Minimisation. Here’s a Facebook post I wrote while I was at the surgery earlier today:
When it comes to anxiety, for those that don’t understand it, minimisation plays a huge part. Why? Because the thoughts and feelings that play a large role in our day-to-day feel stupid to describe and explain to others. I am often trivialising my thought processes as a means of getting through a conversation with someone such as when I go to the GP or have to explain to work ‘what’s going on’. Minimisation can be extremely harmful – we emulate the viewpoint of others and, in doing so, we belittle our condition to the point that reality hits back hard. It also leads to complications because, by playing things down, others fail to see the relevance of the issue or why you are the way you are. And, of course, that mental burden adds to the overall pressure and soon you hit breaking point. Some breakdowns the AA cannot fix.
I’m in a situation at the moment where I have inadvertently resorted to minimisation because, when it comes to social protocol, I try to avoid awkwardness or the whole “woe is me” routine. This is another example of the mind being the enemy. Where being completely open and honest regardless of how ugly it might get would be the logical option, the mind warps it to seem like minimisation is the way to go; as if it’s some sort of survival instinct. I don’t know if anyone has coined this already but I shall refer to this as the Perception Paradox.
In terms of the daily journey with Mirtazapine, I’m finding my body increasingly infuriating. I have this constant feeling of a racing heart and as soon as even a minor amount of stress happens, it’s like this nitro boost inside me and I feel like I’ve lost control. My stomach has felt constantly bloated and I feel HUGE. I believe I look it too; weight gain is a confirmed side effect for me. The pain in my neck seems to intensify upon stress and when I’m smoking, I can feel it tighten – I believe this is a known problem caused by smoking (constricting blood vessels and changes in neural activity). Before you say anything, no I won’t quit smoking. Not yet anyway – I can literally quit when I want to. I quit for years (not through choice or wanting to) and when I realised the reason for stopping was no more, I started again. I wouldn’t say I’m an addict (most addicts would say that though, right?) and I may, one day decide I no longer wish to smoke. I can go without. Sometimes I just can’t be assed – I don’t smoke in the house so getting up to go outside is often off-putting.
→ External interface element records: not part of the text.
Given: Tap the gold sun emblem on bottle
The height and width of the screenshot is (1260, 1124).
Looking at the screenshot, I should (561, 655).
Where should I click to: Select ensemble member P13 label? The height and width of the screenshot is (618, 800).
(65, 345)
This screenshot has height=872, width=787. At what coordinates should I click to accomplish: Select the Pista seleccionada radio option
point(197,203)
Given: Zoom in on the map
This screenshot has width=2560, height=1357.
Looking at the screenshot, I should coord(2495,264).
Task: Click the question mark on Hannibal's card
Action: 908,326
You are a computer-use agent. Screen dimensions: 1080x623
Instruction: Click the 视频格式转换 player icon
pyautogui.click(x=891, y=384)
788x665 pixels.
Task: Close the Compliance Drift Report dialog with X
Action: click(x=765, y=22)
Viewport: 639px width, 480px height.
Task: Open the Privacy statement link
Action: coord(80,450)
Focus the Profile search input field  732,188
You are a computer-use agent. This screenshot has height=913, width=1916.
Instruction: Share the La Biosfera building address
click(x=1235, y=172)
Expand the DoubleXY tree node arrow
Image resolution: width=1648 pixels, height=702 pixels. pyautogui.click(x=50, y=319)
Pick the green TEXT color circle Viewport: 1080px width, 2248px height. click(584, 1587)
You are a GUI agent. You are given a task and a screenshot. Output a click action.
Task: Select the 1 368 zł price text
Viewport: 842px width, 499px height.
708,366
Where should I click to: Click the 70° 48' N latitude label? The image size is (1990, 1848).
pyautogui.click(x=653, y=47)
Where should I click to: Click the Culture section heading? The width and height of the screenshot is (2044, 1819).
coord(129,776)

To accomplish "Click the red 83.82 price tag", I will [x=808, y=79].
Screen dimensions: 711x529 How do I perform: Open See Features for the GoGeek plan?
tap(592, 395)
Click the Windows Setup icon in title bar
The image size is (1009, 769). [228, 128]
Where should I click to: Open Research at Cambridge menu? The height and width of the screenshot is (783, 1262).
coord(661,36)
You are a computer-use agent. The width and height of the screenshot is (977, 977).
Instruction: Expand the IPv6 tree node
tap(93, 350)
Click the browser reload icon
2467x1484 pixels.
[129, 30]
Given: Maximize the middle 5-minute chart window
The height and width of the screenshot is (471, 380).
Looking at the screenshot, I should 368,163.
The ‘brain fog’ is still there and worsens every now and again. The more I think about it, the more I can feel certain points inside me where it lies. Today, when I was stuck in traffic on my way to get the kids from school, I felt it behind my left eye – a bizarre sort of pressure pushing away…it’s very bizarre and hard to describe the actual sensation but it isn’t pleasant. As for the communication skills, I’ve generally found it easier just not speaking at times. I stumble over words like a blind man does to hurdles in the 100m event. It’s like Tourette’s only, instead of random/taboo words or tics, I just can’t form a proper sentence. Luckily, I can still write but even that is troublesome due to the forming and then immediate dissipation of words and ideas.
Anyway, I’m going to call it a night on this post – I was meaning to write a lot more but after having to tend to Georgia after she fell out of her bed the train of thought is enveloped in mist and it’s highly likely that the point I continued from makes absolutely no sense.